## THE PROBLEM
For the records below, count the lines containing the word "size" and reply with the number alone.

DATA Start Marker

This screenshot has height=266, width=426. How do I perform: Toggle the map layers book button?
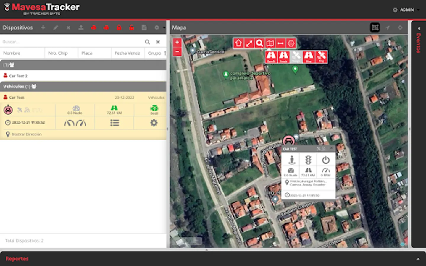(270, 43)
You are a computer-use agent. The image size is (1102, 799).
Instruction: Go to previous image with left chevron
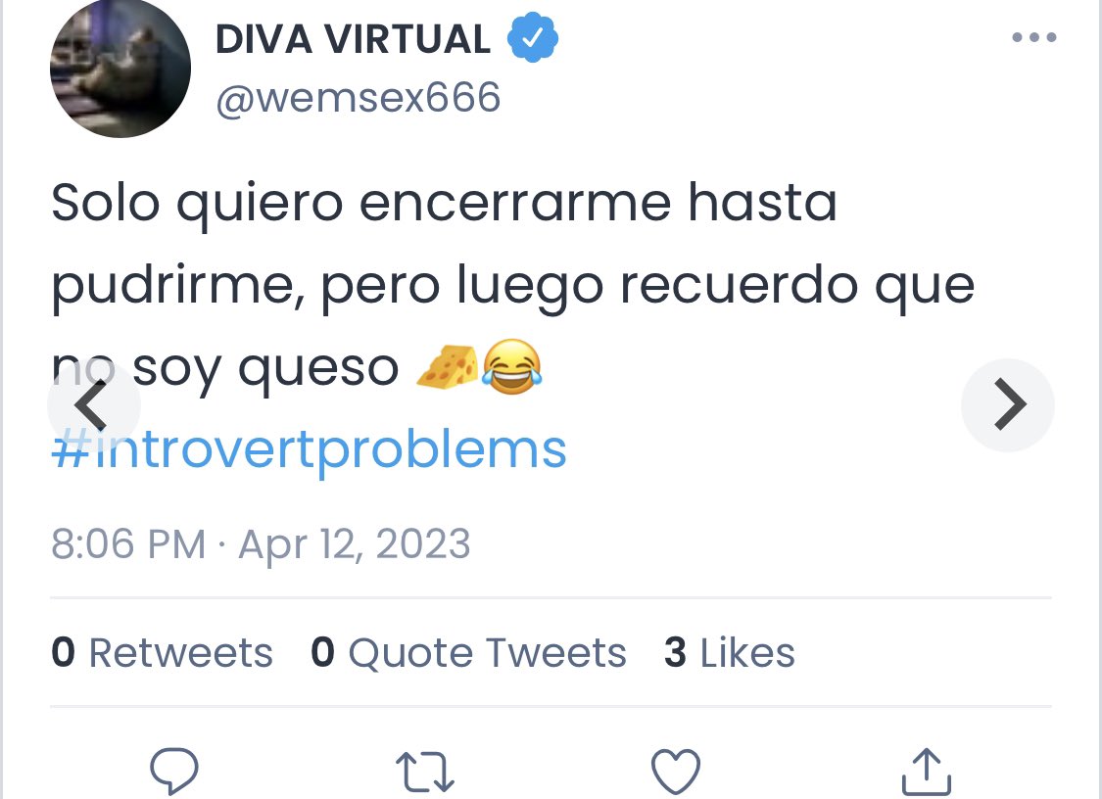click(93, 404)
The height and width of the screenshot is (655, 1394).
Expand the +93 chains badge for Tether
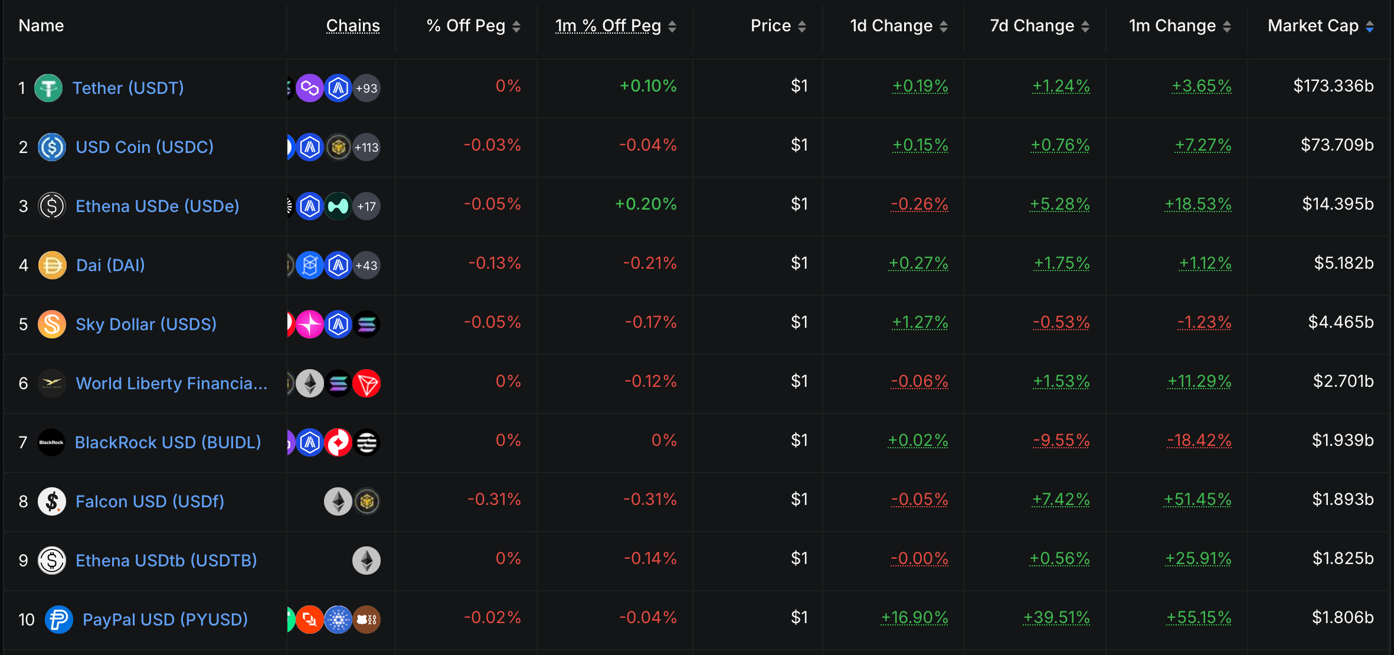[x=367, y=88]
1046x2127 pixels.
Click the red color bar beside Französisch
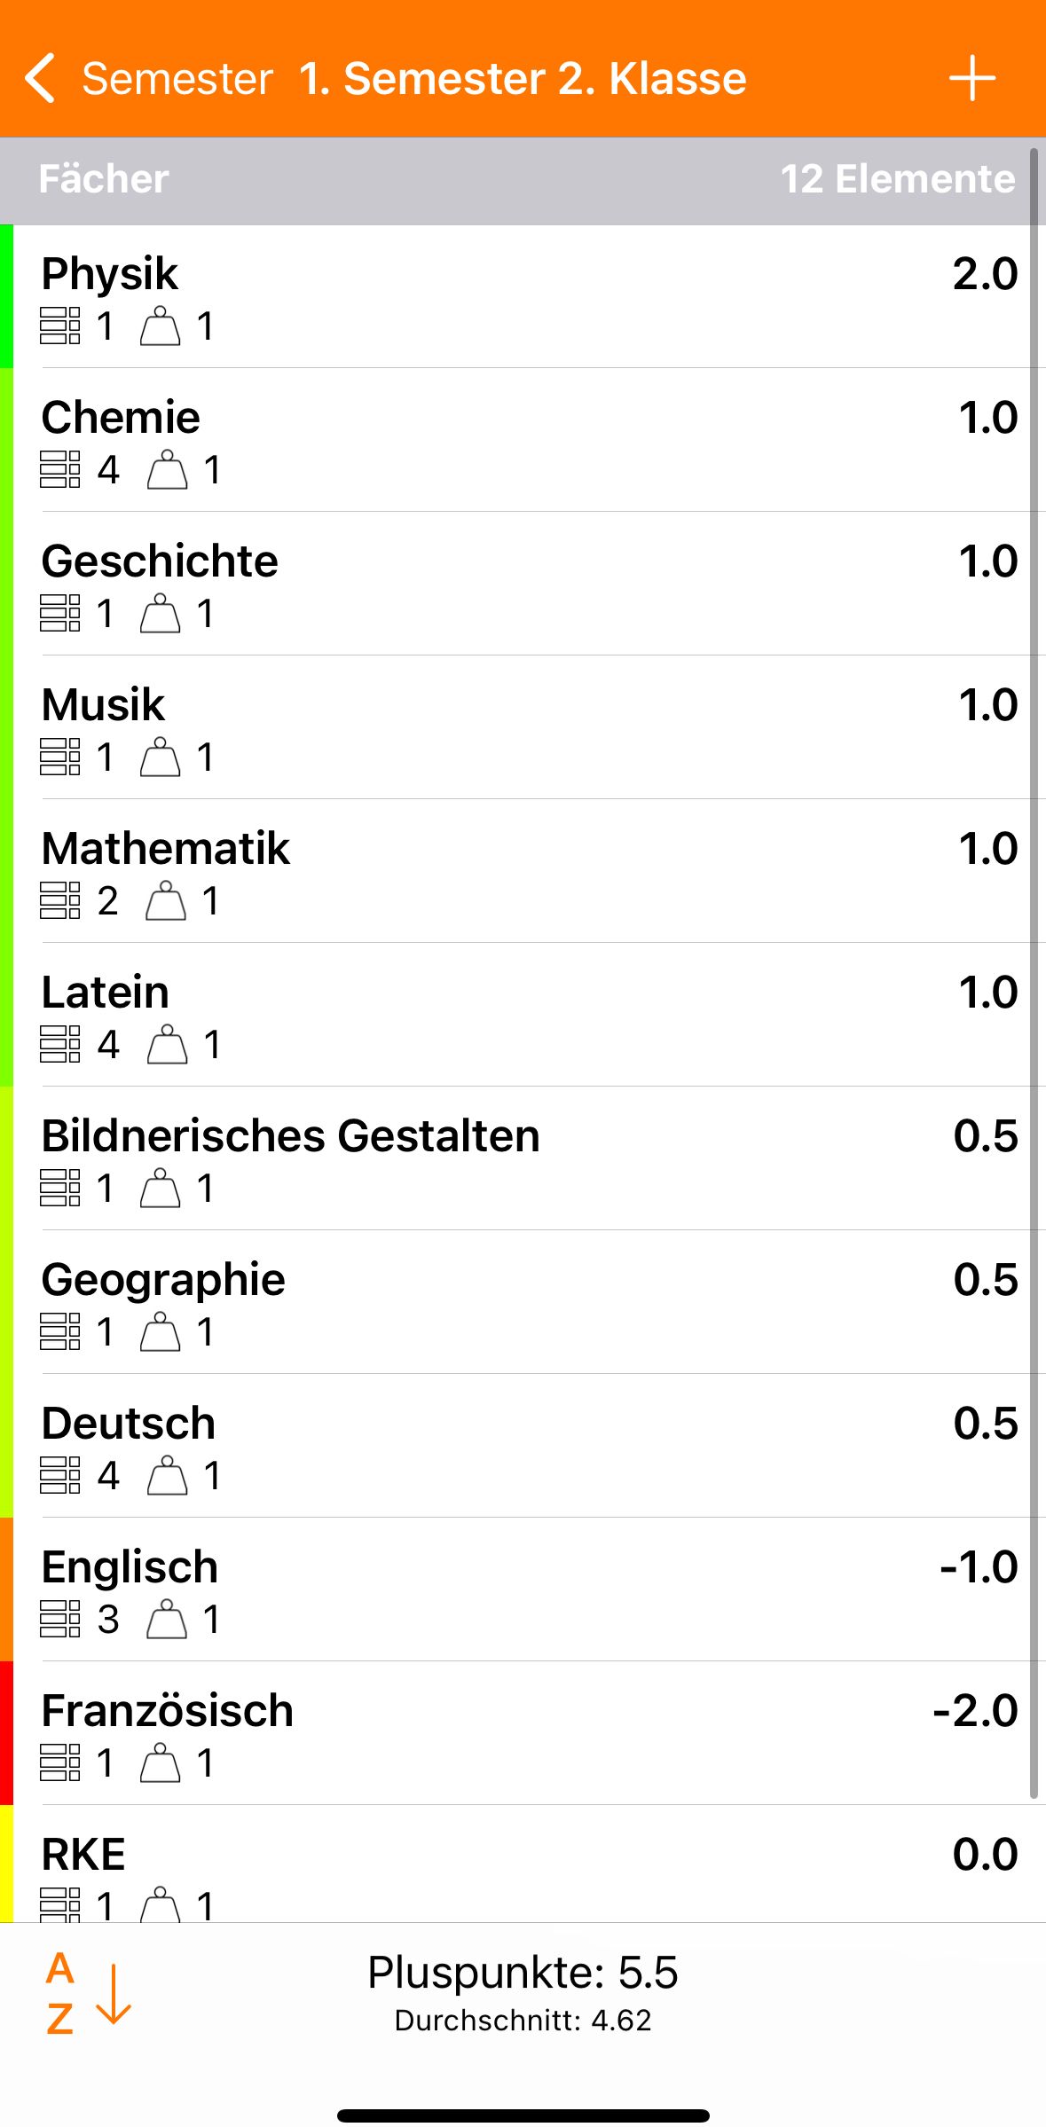(x=6, y=1733)
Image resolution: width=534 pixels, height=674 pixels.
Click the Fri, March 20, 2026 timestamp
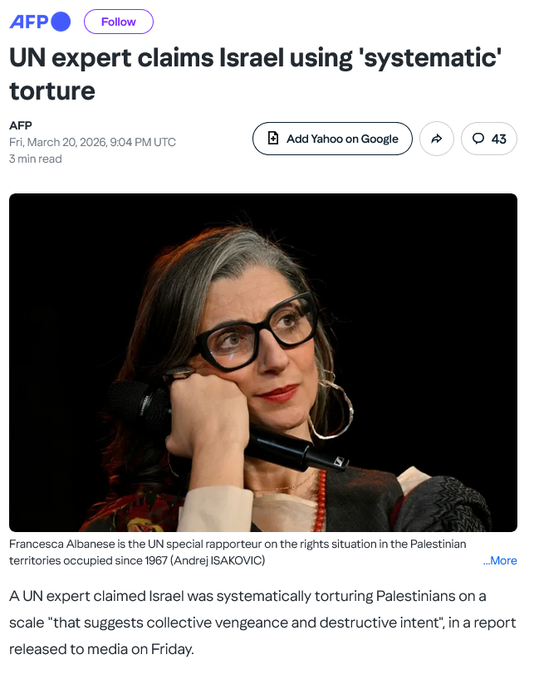point(92,142)
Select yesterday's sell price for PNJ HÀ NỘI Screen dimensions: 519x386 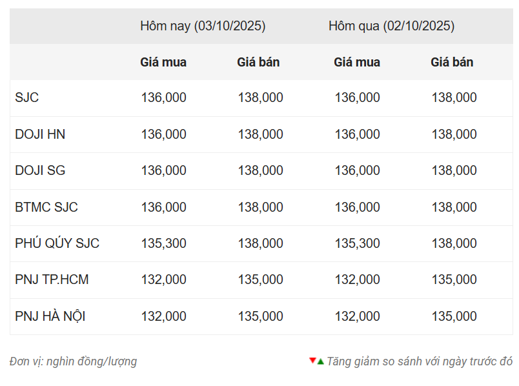click(x=454, y=316)
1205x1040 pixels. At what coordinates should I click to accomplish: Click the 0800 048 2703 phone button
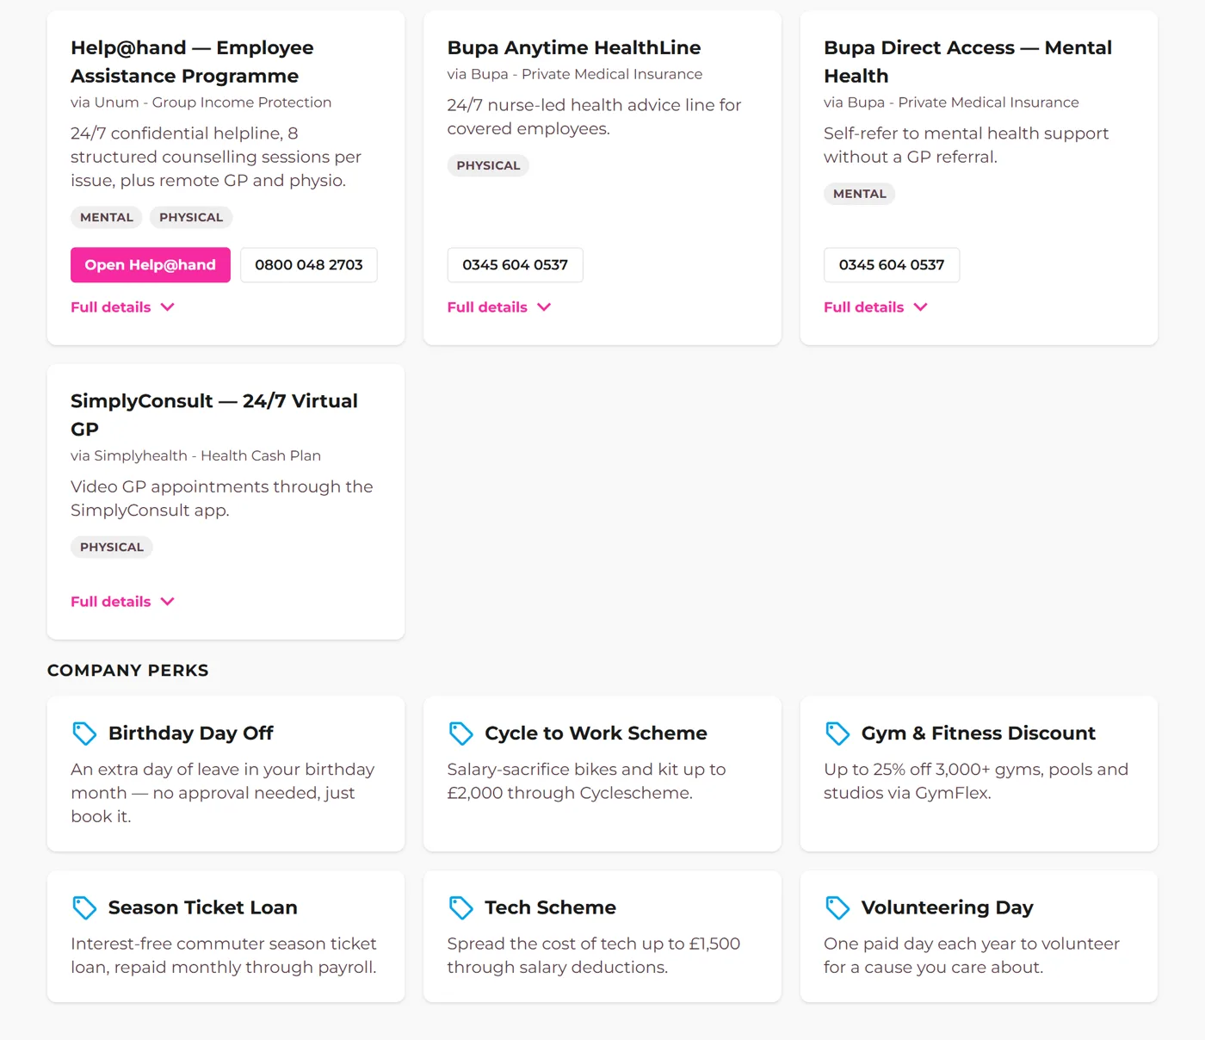[x=309, y=265]
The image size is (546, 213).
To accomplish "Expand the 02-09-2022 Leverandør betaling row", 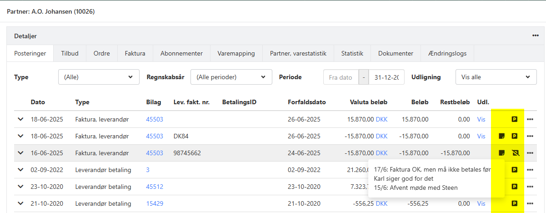I will coord(20,170).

DATA End Marker

## EXERCISE RESULT
2